• Supplied material
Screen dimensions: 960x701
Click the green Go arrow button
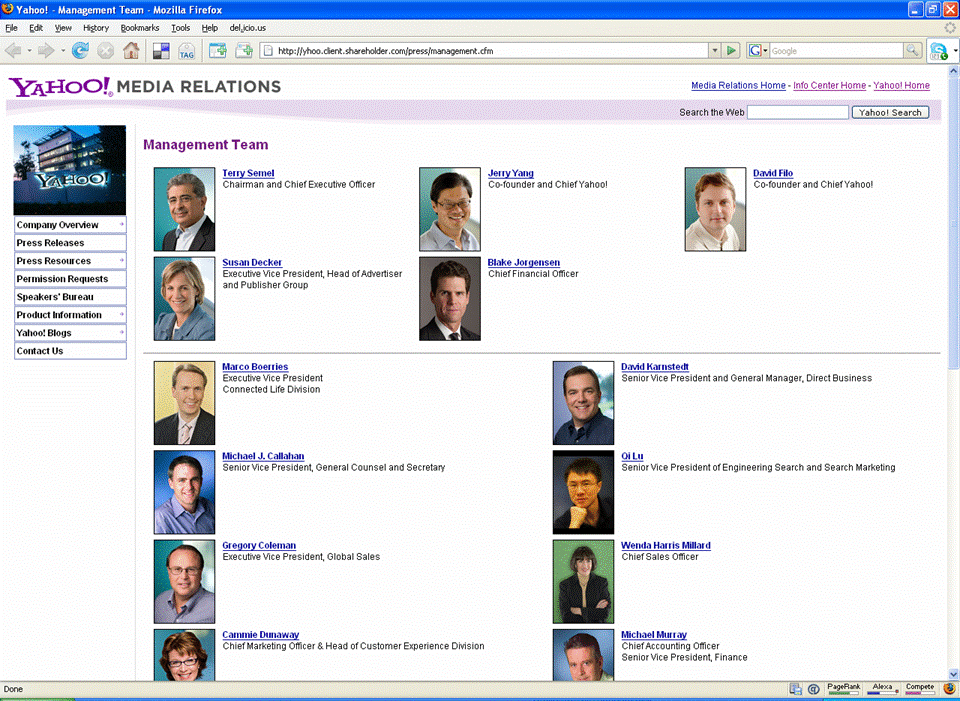(x=732, y=50)
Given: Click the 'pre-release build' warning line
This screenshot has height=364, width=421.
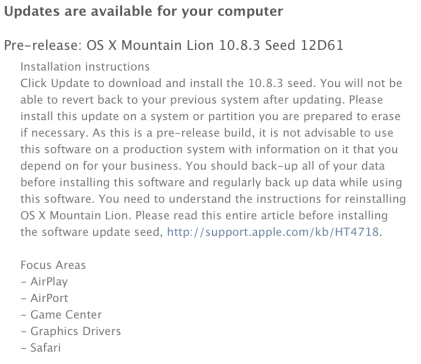Looking at the screenshot, I should [x=207, y=133].
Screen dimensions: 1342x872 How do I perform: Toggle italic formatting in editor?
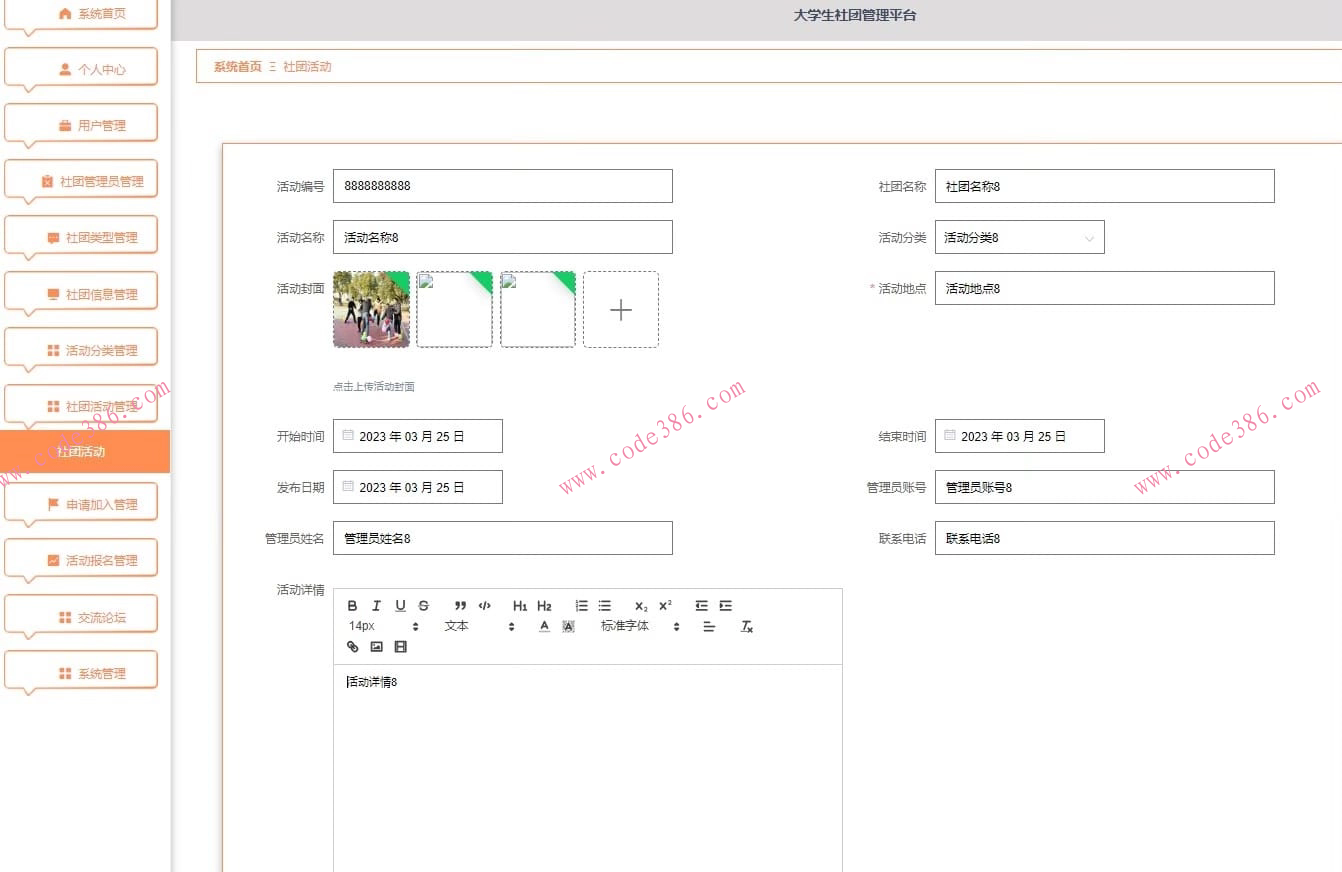[x=376, y=606]
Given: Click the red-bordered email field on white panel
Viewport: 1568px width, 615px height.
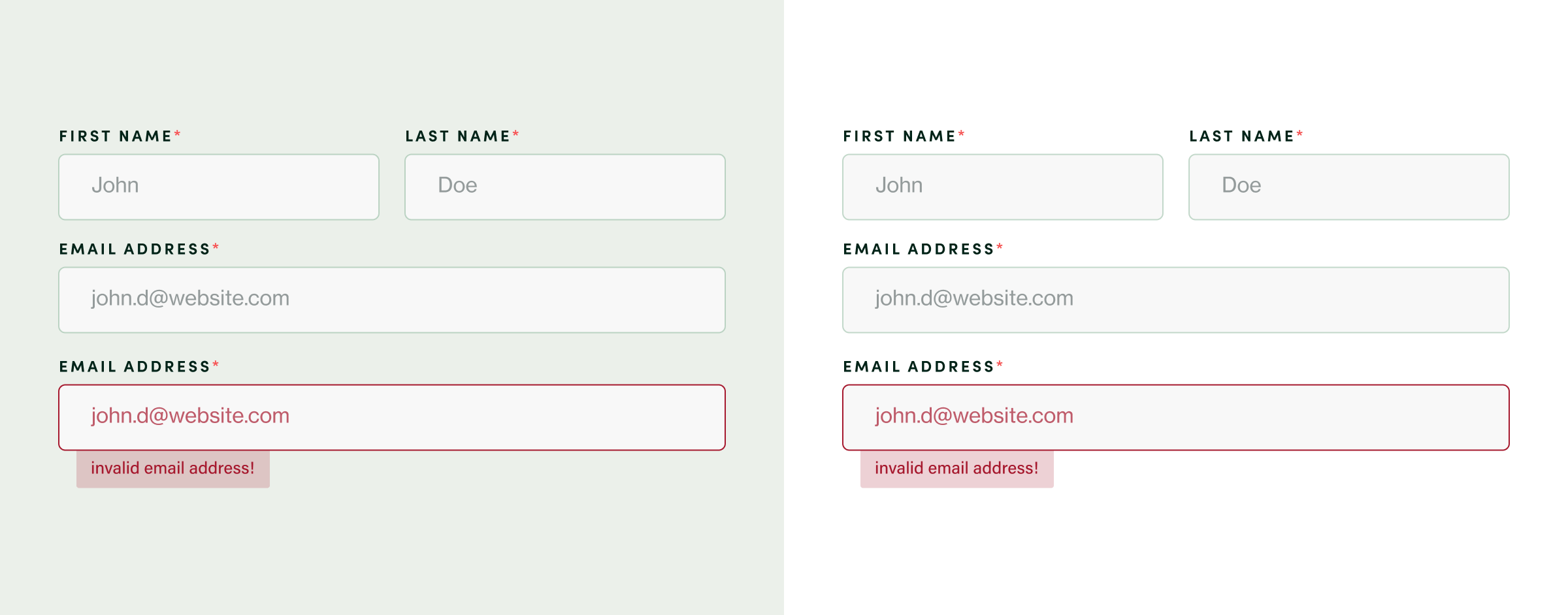Looking at the screenshot, I should point(1176,417).
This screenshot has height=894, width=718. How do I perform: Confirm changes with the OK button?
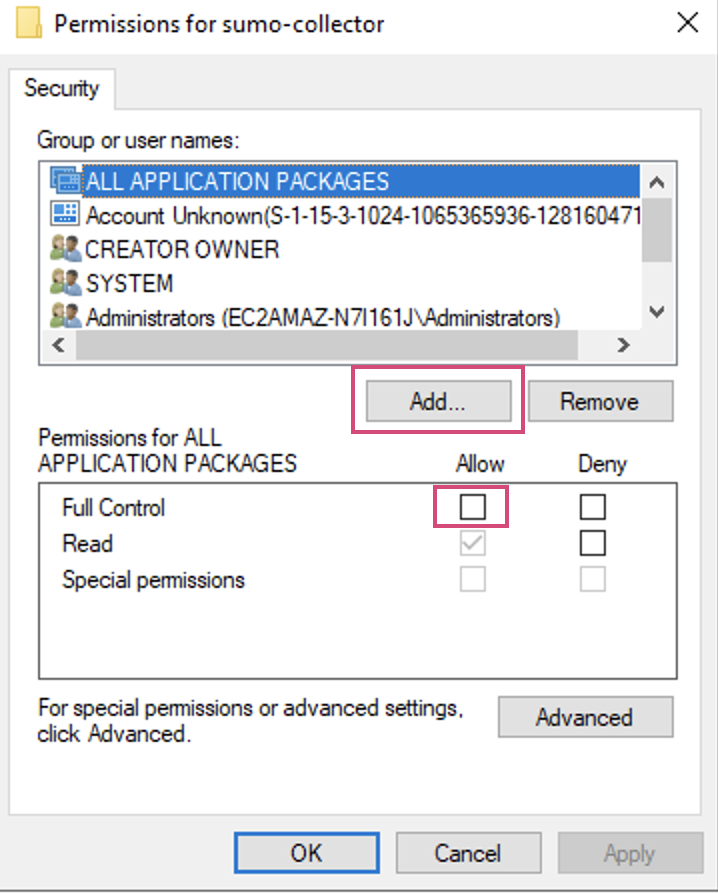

• Task
Reproduce the records above exactly, excluding every picture.

• Answer box
Screen dimensions: 960x701
Click the green Go arrow button
(x=732, y=50)
Given: Click the 'pre-release build' warning line
This screenshot has height=364, width=421.
Looking at the screenshot, I should [x=207, y=133].
Screen dimensions: 1342x872 How do I perform: Toggle italic formatting in editor?
[x=376, y=606]
Given: Click the red-bordered email field on white panel
Viewport: 1568px width, 615px height.
Looking at the screenshot, I should point(1176,417).
This screenshot has height=894, width=718. How do I perform: Confirm changes with the OK button?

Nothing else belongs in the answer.